Hope's 'Kaps Freed' stems from ideas formulated by their compatriot, composer Percy Grainger (1882 - 1961), who envisioned a kind of "free music" where melodic lines were unencumbered by rhythms or specific tones, instead being allowed to "hover about any 'note' without ever alighting upon it". Her piece, played on a Kaps piano, a type that Grainger would have used, consists of spare but very tonal notes hanging in a kind of electronic bed that gently, very gently, nudges them this way and that, as if buffeted by a mild breeze. It's a very unique sounding work insofar as the subtle manner in which the notes are encased, almost protectively. Its 20 minutes elapse quickly, dreamlike, exceedingly lovely and heartfelt, a wonderful piece.
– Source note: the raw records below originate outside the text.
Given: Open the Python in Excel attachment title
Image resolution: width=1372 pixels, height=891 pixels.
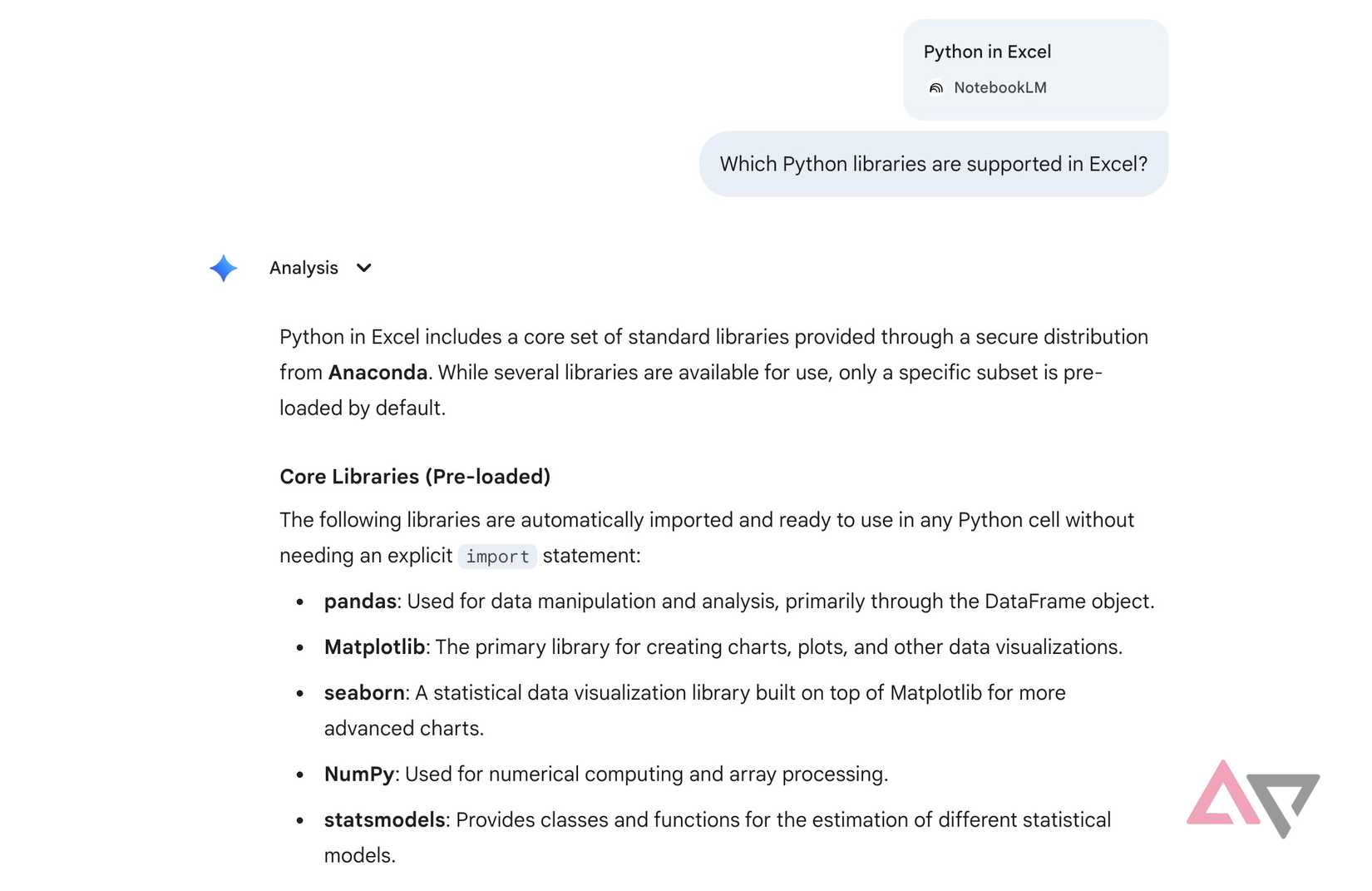Looking at the screenshot, I should (x=987, y=52).
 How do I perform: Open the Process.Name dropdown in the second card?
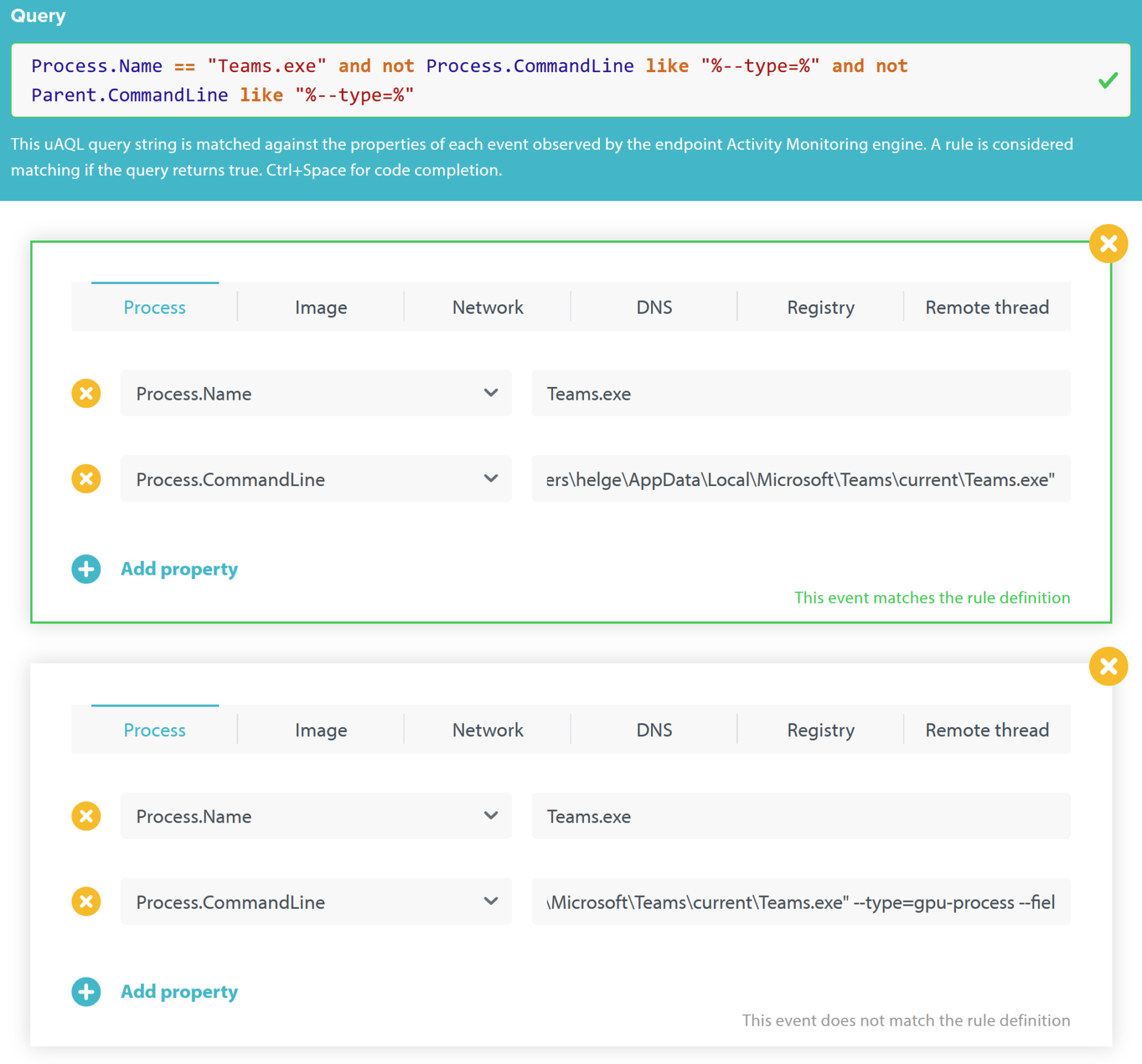coord(491,816)
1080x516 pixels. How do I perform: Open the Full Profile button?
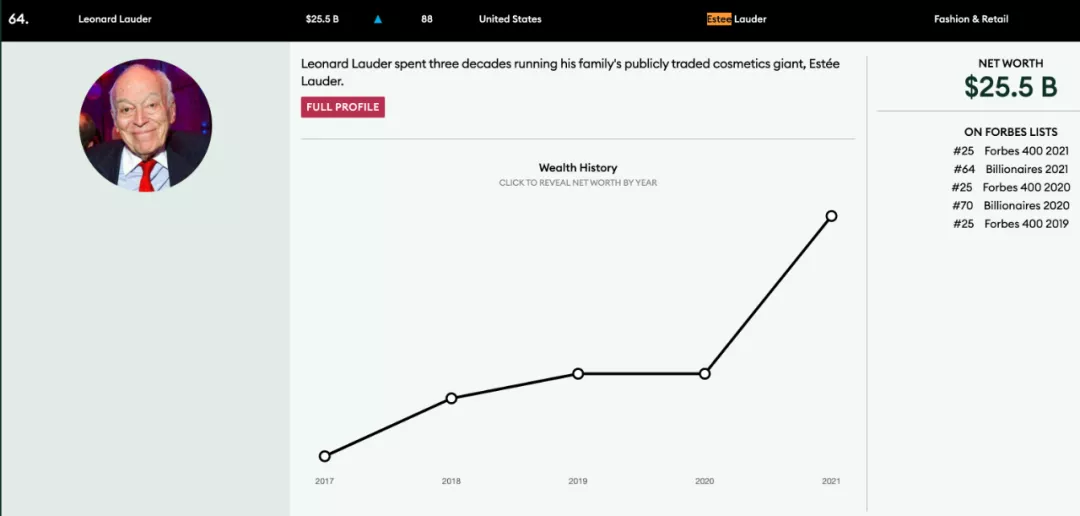point(343,107)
The elaborately titled, 'Two New Proposals for an Overland Telegraph Line from Port Darwin to Port Augusta, from the Perspective of Alice Springs', by Veltheim, is a different beast entirely. Based on the image of the first piano to arrive in Alice Springs in 1872, transported by camel, it uses as its basic material a tweet expressed in Morse Code. For what it's worth, he chose the most popularly retweeted message of 2014, originating at the fingertips of Ellen DeGeneres, Veltheim commenting on the current "obsessive retweeting of meaningless messages". And that view certainly comes through, via the relentless hammering of the code, swathed in a nest of electronic effects that, though definitely in the (relative) background, make themselves felt in the form of loopy synth sounds, birdlike tones, static and more. It's both oppressive and impressive, off-putting to a degree (as is, in this listener's opinion, tweet culture) but at the same time, over the course of its almost hour-long duration, immersive and even, oddly addictive, the dense web of sound always enticing one to extract more and more detail.